1 2 3 Previous Next 80 Replies Latest reply on Jan 27, 2010 4:51 PM by marklittle

    Jboss transaction recovery issue

      Hi, all:

           My scenario:

      gif_1.gif

      Above is my scenario. As we all know, in the two-phase commit process:

      The first step, prepare the XAResources one by one.

      The second, commit the XAResources in order.

      In commit step, I did these:

      There are two XAResources in the transaction, after committing of the oracleResource_1 completed, I stop the database server at Machine_3 before start committing the oracleResource_2. Then there will be an exception, and this transaction need recovery.

      Because of that the oracleResource_1 is committed, so the data is persisted to the file system, it is not possible tp rollback. In other works, for keep the transaction's ACID the oracleResource_2 must be committed too in recovery process. However in the XARecoveryModule the operation is rollback.

      Is this a bug or I understand wrong?

        • 1. Re: It seems that it is a bug

          Above is my scenario. As we all know, in the two-phase commit process:

          The first step, prepare the XAResources one by one.

          The second, commit the XAResources in order.

          In commit step, I did these:

          There are two XAResources in the transaction, after committing of the oracleResource_1 completed, I stop the database server at Machine_3 before start committing the oracleResource_2. Then there will be an exception, and this transaction need recovery.

          Because of that the oracleResource_1 is committed, so the data is persisted to the file system, it is not possible tp rollback. In other works, for keep the transaction's ACID the oracleResource_2 must be committed too in recovery process. However in the XARecoveryModule the operation is rollback.

          Is this a bug or I understand wrong?

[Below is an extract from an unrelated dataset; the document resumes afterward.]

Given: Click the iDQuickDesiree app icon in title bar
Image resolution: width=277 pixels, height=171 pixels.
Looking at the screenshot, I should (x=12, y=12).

          • 2. Re: Jboss transaction recovery issue
            marklittle

            " I stop the database server at Machine_2 before start committing the oracleResource_2. Then there will be an exception, and this transaction need recovery."

             

            Since in your diagram oracleResource_1 is on Machine_2 and you've already said that oracleResource_1 was committed, why is there going to be an exception?

            • 3. Re: Jboss transaction recovery issue
              Sorry, it should be "stop the database server at Machine_3 before start committing the oracleResource_2"...
              • 4. Re: Jboss transaction recovery issue
                marklittle
                OK, so just to make sure there are no further confusions, can you please restate your problem and make sure it is accurate this time? Thanks.
                • 5. Re: Jboss transaction recovery issue

                  Thanks for care my question.

                  In my transactional application, there are two database servers on different machine, and application on my own machine terminates the transaction, so there are 3 machines in all. There are two XAResources in the transaction, these two XAResources are come from two different database servers, which all are ORACLE.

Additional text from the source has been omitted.